Jorge’s Bakery

I took a week’s vacation from work and holed myself up in the apartment. On Friday as I was leaving work I planned it all out: Saturday I was gonna go to the beach and relax all day – get high. Maybe write a short. No pressure. Then Sunday I’d start out easy and write 1. No weed. Then come Monday I’d kick it into gear and write 2 a day till Friday. Definitely no weed. Then Saturday I’d kick it up a notch and write 3 – no weed. Then Sunday I’d go to the beach (lots of weed) and back to work on Monday. I wouldn’t leave the house except to get food at the Mediterranean place by the Post Office down the street.

Saturday went off according to plan. Sunday wasn’t too bad and I didn’t get high. But I barely finished the 1 and I didn’t like it. It was about a little boy who keeps throwing up and his parents and the doctors can’t figure out why. But he knows why.

Monday’s when it all went south. That night I could feel that pain above my ass and it pissed me off. I woke up 9AM and ate the rest of the fridge. It was 98 degrees. I don’t have AC. I don’t have a fan. I kept sweating my balls off sitting in that plastic chair in front of that plastic screen. Nothing. I remembered Bukowski’s advice – don’t try. Just sit there. So I turned on some Mozart and drank a strong cup of coffee but nothing happened. Nothing I liked anyway. Nothing interesting. Everything I tried was about some asshole named Alex who had this or that job and didn’t like it and eventually quit it to become homeless. He was always whining some bull about not being truly free and feeling like he should be more than just some employee somewhere but how the fuck am I supposed to know what that is. That stereotypical writer bullshit. It was trite and pretentious. I began to hate myself. 1PM came and the pain above the ass started getting louder from all that sitting.

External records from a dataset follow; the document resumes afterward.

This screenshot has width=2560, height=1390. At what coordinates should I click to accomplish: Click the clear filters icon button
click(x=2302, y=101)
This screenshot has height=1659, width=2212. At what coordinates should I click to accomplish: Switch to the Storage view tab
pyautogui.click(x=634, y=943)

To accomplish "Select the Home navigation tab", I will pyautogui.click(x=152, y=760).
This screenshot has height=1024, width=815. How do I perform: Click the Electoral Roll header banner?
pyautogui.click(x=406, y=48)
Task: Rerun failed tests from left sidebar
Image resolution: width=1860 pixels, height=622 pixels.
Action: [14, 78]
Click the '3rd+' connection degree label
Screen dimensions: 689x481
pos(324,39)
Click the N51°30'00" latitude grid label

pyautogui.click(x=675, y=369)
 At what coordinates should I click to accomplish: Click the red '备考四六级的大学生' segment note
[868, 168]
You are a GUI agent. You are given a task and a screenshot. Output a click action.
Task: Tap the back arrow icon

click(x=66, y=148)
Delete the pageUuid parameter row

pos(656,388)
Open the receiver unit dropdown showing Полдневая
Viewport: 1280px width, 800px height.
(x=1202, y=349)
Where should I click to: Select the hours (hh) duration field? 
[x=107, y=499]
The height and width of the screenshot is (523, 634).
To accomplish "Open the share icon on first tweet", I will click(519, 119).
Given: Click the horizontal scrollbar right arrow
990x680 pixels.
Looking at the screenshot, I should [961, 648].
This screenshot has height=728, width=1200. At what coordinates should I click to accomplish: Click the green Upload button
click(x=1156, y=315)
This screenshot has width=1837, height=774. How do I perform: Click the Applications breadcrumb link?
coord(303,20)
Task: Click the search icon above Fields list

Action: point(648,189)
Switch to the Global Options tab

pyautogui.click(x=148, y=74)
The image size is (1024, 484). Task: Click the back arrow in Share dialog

I was angry and hungry so I took a walk down to the Mediterranean place. The weather was the same old gorgeous LA weather. I walked in and the girl at the counter took my order. I ordered the same thing I always do – Lamb gyro plate, baba ganoush and the fried kibbeh. She knew me from before. One time she asked me “Hey. How often do you go to the dentist?” “Uhh… like every… what 6 months is the recommended amount? Yeah that’s what I do. Every 6 months or so.” She nodded. “I’m just asking because you have really nice teeth.” Pause. “And I’m in dental school right now so…” I feigned interest. “Oh cool!” “Yeah” she smiled. Her teeth weren’t so nice. Neither was her skin. It was pale ghostly see through. Her face was plain. But she was tall. This time she didn’t say anything. Just ran my card and got my shit ready.

I got the order and went back to my place. It was already 2 and I was beginning to get nervous. It was so hot out I had sweat pouring down off my nose continuously.

On my way back, a little Indian boy drove over my foot with his plastic toy tricycle. His mother was 50 feet behind him and didn’t apologize. I stared her down but she didn’t even glance in my direction. As I passed her wincing in pain staring at her face for any sign of life I noticed that she smelled like earwax. Earwax smells a lot like homeless people. Powerful and pungent and full of sweat and piss and assholes and despair.

I opened the gate and climbed the stairs and got back and sat in front of that screen for a few more hours with all that pain. I had nothing interesting to say but I was burning alive inside. Everything that came out was purely autobiographical. Probably because I lack imagination, as my father always says. Or perhaps it was because everything that happens to me seems more important and profound than shit that happens to you. Because I’m a narcissistic solipsist who doesn’t believe in lucid dreaming and much of anything positive, especially if it’s “spiritual.” And that Monday, even when I tried to write about something that actually happened to me, something I knew well, I still couldn’t write it well. I didn’t know how to write. I was a hack. Everything sounded trite. I was Arturo Bandini on his off day. A little bitch wasting away his life pretending to be an artist. God I hate that word. Artist. Just like I hate God. Or any other words attempting to describe the ineffable or rhetorical truths of life. I beat my fists into my skull and grunted until I saw stars. I sat for another 30 minutes and then I broke down like a frustrated child. Like a fat girl whose mom wouldn’t let her have another piece of cheesecake at the Factory. I wanted to call my own mom and pour all this self-deprecating shit all over her. Make her feel bad for producing this useless idiot of a child in the first place just so we could all have a hand in this mess and share in the self-pity and guilt.